Well, this is a surprise. It seems that the second-hand market is following suit with new purchases. According to used gear retailer KEH, who reported on their blog, mirrorless sales have overtaken DSLRs in the used market for December 2020. This is the first time that this has happened in the company’s history and they say the trend looks to continue for 2021.
KEH notes that DSLRs has been a huge part of their business and that they ruled their top 10 best selling cameras from 2010 to 2019. In 2020, that changed, when three mirrorless bodies entered that top 10 list with the charge being led by the Sony A6000.
Not surprisingly, KEH sees Sony as the mirrorless brand of choice when it comes to the used market. After all, at least when it comes to full-frame, they’ve been at it the longest. Sure, you’ve got Panasonic and Olympus, too, but Micro Four Thirds has never really been a huge seller compared to APS-C and full-frame. So, even though they are “mirrorless”, they’ll likely have very little impact on the overall sales figures.
Nikon, Canon, Panasonic and Sigma have only been in the full-frame mirrorless game since 2018 (at what turned out to be the last ever Photokina) and even those that have now released their “next generation” of bodies have only done so recently.
Customers aren’t finished with the mirrorless bodies they bought a couple of years ago yet. So, there aren’t too many of them even in the used market. But it says a lot about mirrorless technology in general that Sony seems to have single-handedly beaten out all of the DSLR brands pretty much all by itself.
KEH’s observations mirror the trend in new gear purchases, too, which CIPA reported just a couple of months ago.
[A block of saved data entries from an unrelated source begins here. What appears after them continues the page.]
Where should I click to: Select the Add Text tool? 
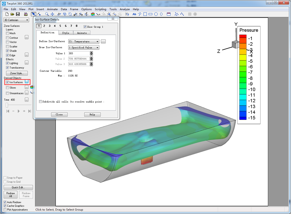tap(134, 14)
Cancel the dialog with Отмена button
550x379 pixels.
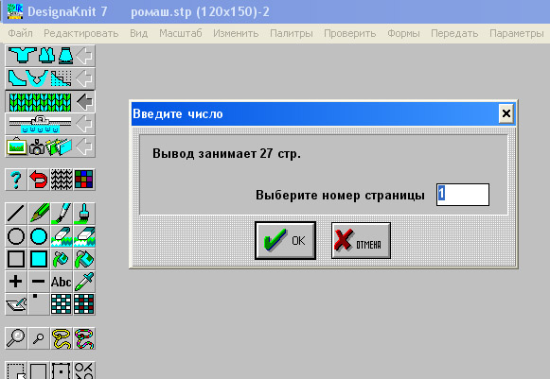pos(361,240)
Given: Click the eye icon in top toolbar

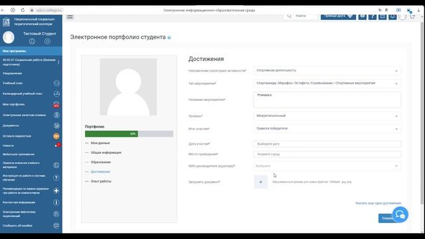Looking at the screenshot, I should pos(363,16).
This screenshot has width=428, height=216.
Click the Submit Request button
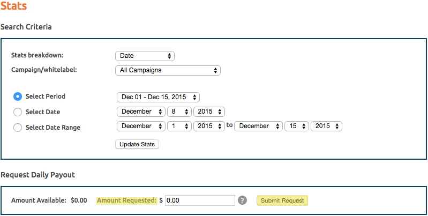tap(282, 200)
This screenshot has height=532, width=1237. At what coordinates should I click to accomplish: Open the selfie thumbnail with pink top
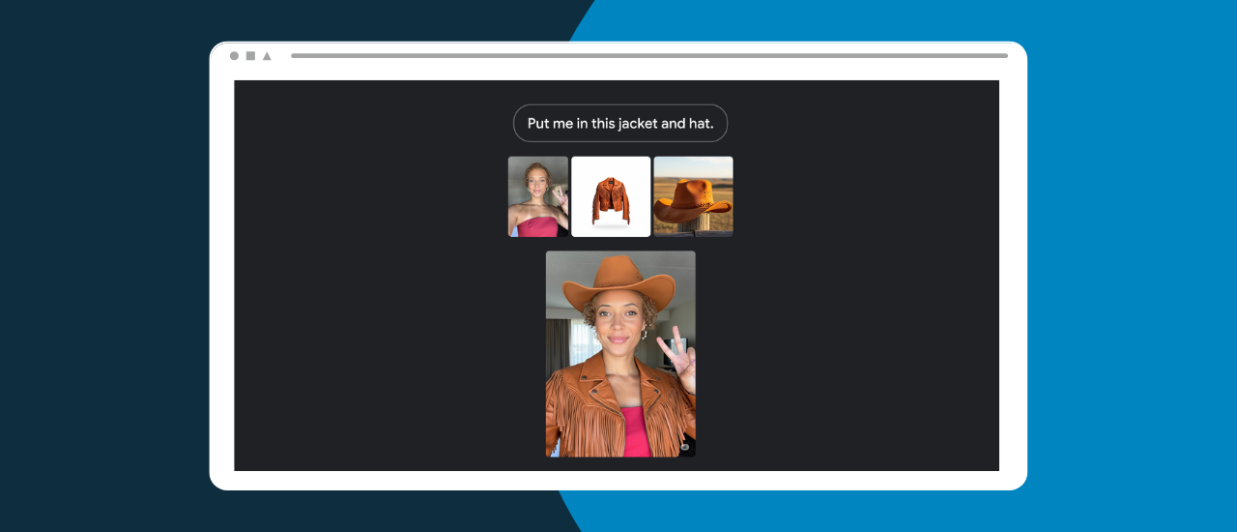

And even though overall camera sales are down, the majority of those that are being bought are mirrorless.
I was curious at that time if the same trend would follow in the used market. With many switching to mirrorless, the used market will be getting flooded with DSLRs. Possibly flooded enough to drive the prices way down. So, I really expected to see the opposite trend in the used market with people buying up cheap used DSLR bodies. But as KEH’s report describes, that doesn’t appear to be the case.
It’s an interesting report, and well worth a read if you’re thinking about picking something up in the used market.
Personally, I think this is great. If demand for DSLRs plummets and everywhere’s stocked up with DSLRs they can’t sell, the prices will come down and I’ll be able to grab a few for shooting timelapse!